Avec I Love Peru, présenté dans la sélection Cannes Classics 2025, Raphaël Quenard signe un moyen-métrage aussi burlesque qu’introspectif, coréalisé avec Hugo David. Accueilli avec ferveur par le public de la salle Agnès Varda, ce faux documentaire aux allures de farce s’impose comme un objet filmique inclassable et réjouissant.
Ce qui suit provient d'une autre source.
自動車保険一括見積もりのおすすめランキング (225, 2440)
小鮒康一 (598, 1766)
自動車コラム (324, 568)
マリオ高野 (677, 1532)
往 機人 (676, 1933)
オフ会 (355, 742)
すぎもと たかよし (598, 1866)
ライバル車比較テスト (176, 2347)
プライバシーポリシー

Une quête de sens sur fond d’absurde
Le film débute comme une satire du monde du cinéma : un jeune acteur, animé par une ambition vorace, gravit les échelons de la célébrité pour finalement délaisser ses proches et sombrer dans la vacuité. Raphaël Quenard, qui se met lui-même en scène dans ce rôle, pousse l’autodérision à son paroxysme. Déprimé, il rêve qu’il est un condor et se lance dans une aventure au Pérou, prétexte à une odyssée spirituelle aussi absurde qu’émouvante.
« Il y a tout, l’amour, l’amitié, la solitude, de la poésie, de la philosophie… », résume-t-il dans France Télévisions, évoquant un film fait de “matière drolatique”. Jouant avec les codes du mockumentaire, I Love Peru mêle les registres, alterne entre les confessions métaphysiques et les situations loufoques, tout en assumant pleinement son humour absurde et ses références ésotériques.
Une comédie collective et décalée
Outre sa mise en scène déjantée, I Love Peru s’illustre par un casting prestigieux qui semble s’être prêté au jeu avec enthousiasme. Jonathan Cohen, Emmanuelle Devos, José Garcia, Michel Hazanavicius ou encore Marina Foïs apparaissent dans des rôles aussi inattendus que savoureux. Le film devient alors une fresque farfelue sur l’ego, la célébrité et le besoin de réinvention.
Mais l’événement n’a pas seulement eu lieu à l’écran. Raphaël Quenard a marqué les esprits dès son arrivée sur le tapis rouge avec un invité particulier : un condor (ou plutôt, sa version costumée), symbole du Pérou. Une opération de communication aussi extravagante que réussie. « On est allé extraire de son milieu naturel le plus doux d’entre eux », plaisantait l’acteur auprès du Parisien, révélant que l’animal était en fait incarné par la sœur du coréalisateur Hugo David.
Avec cette œuvre hybride, Raphaël Quenard signe un autoportrait mouvant et décalé, qui s’amuse des codes du documentaire et du narcissisme ambiant tout en touchant, parfois, à quelque chose de sincère. I Love Peru sortira en salles le 9 juillet.